Required task
Format every line of the data below as a JSON list of strings, one string per line, leaving out blank lines.

Records provided
===============

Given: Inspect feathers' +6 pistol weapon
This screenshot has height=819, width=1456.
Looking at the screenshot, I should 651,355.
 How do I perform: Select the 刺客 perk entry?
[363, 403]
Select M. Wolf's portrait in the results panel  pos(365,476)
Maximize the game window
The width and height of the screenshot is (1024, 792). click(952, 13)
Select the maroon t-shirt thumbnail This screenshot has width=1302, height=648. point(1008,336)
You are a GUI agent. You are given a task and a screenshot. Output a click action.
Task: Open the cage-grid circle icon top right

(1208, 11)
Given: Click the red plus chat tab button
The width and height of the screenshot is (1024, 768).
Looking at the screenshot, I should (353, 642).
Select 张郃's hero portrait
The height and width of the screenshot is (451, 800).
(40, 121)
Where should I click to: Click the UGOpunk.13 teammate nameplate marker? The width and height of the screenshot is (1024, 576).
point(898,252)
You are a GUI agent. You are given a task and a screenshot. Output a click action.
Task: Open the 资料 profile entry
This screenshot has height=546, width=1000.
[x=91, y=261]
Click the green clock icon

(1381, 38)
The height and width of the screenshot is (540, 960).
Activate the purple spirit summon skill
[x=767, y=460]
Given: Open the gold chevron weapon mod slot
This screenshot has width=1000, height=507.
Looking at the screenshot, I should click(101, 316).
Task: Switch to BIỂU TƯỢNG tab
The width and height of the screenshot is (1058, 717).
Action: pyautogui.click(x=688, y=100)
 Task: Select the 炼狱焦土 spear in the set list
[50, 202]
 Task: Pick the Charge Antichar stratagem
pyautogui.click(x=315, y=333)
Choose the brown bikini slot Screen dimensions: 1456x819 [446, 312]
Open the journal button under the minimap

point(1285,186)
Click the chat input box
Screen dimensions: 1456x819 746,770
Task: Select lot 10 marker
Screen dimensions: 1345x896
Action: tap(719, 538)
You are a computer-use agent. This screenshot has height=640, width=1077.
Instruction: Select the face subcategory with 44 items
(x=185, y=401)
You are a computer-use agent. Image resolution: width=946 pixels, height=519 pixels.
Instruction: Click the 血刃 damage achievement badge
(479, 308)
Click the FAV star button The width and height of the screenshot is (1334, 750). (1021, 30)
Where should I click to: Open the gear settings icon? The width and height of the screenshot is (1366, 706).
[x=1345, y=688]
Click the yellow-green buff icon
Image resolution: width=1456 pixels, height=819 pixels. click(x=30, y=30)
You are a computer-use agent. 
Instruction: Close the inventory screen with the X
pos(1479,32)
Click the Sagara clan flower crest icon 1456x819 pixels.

===============

The result
[
  "Given: Inspect feathers' +6 pistol weapon",
  "This screenshot has height=819, width=1456.",
  "Looking at the screenshot, I should 651,355.",
  " How do I perform: Select the 刺客 perk entry?",
  "[363, 403]",
  "Select M. Wolf's portrait in the results panel  pos(365,476)",
  "Maximize the game window",
  "The width and height of the screenshot is (1024, 792). click(952, 13)",
  "Select the maroon t-shirt thumbnail This screenshot has width=1302, height=648. point(1008,336)",
  "You are a GUI agent. You are given a task and a screenshot. Output a click action.",
  "Task: Open the cage-grid circle icon top right",
  "(1208, 11)",
  "Given: Click the red plus chat tab button",
  "The width and height of the screenshot is (1024, 768).",
  "Looking at the screenshot, I should (353, 642).",
  "Select 张郃's hero portrait",
  "The height and width of the screenshot is (451, 800).",
  "(40, 121)",
  "Where should I click to: Click the UGOpunk.13 teammate nameplate marker? The width and height of the screenshot is (1024, 576).",
  "point(898,252)",
  "You are a GUI agent. You are given a task and a screenshot. Output a click action.",
  "Task: Open the 资料 profile entry",
  "This screenshot has height=546, width=1000.",
  "[x=91, y=261]",
  "Click the green clock icon",
  "(1381, 38)",
  "The height and width of the screenshot is (540, 960).",
  "Activate the purple spirit summon skill",
  "[x=767, y=460]",
  "Given: Open the gold chevron weapon mod slot",
  "This screenshot has width=1000, height=507.",
  "Looking at the screenshot, I should click(101, 316).",
  "Task: Switch to BIỂU TƯỢNG tab",
  "The width and height of the screenshot is (1058, 717).",
  "Action: pyautogui.click(x=688, y=100)",
  " Task: Select the 炼狱焦土 spear in the set list",
  "[50, 202]",
  " Task: Pick the Charge Antichar stratagem",
  "pyautogui.click(x=315, y=333)",
  "Choose the brown bikini slot Screen dimensions: 1456x819 [446, 312]",
  "Open the journal button under the minimap",
  "point(1285,186)",
  "Click the chat input box",
  "Screen dimensions: 1456x819 746,770",
  "Task: Select lot 10 marker",
  "Screen dimensions: 1345x896",
  "Action: tap(719, 538)",
  "You are a computer-use agent. This screenshot has height=640, width=1077.",
  "Instruction: Select the face subcategory with 44 items",
  "(x=185, y=401)",
  "You are a computer-use agent. Image resolution: width=946 pixels, height=519 pixels.",
  "Instruction: Click the 血刃 damage achievement badge",
  "(479, 308)",
  "Click the FAV star button The width and height of the screenshot is (1334, 750). (1021, 30)",
  "Where should I click to: Open the gear settings icon? The width and height of the screenshot is (1366, 706).",
  "[x=1345, y=688]",
  "Click the yellow-green buff icon",
  "Image resolution: width=1456 pixels, height=819 pixels. click(x=30, y=30)",
  "You are a computer-use agent. ",
  "Instruction: Close the inventory screen with the X",
  "pos(1479,32)",
  "Click the Sagara clan flower crest icon 1456x819 pixels."
]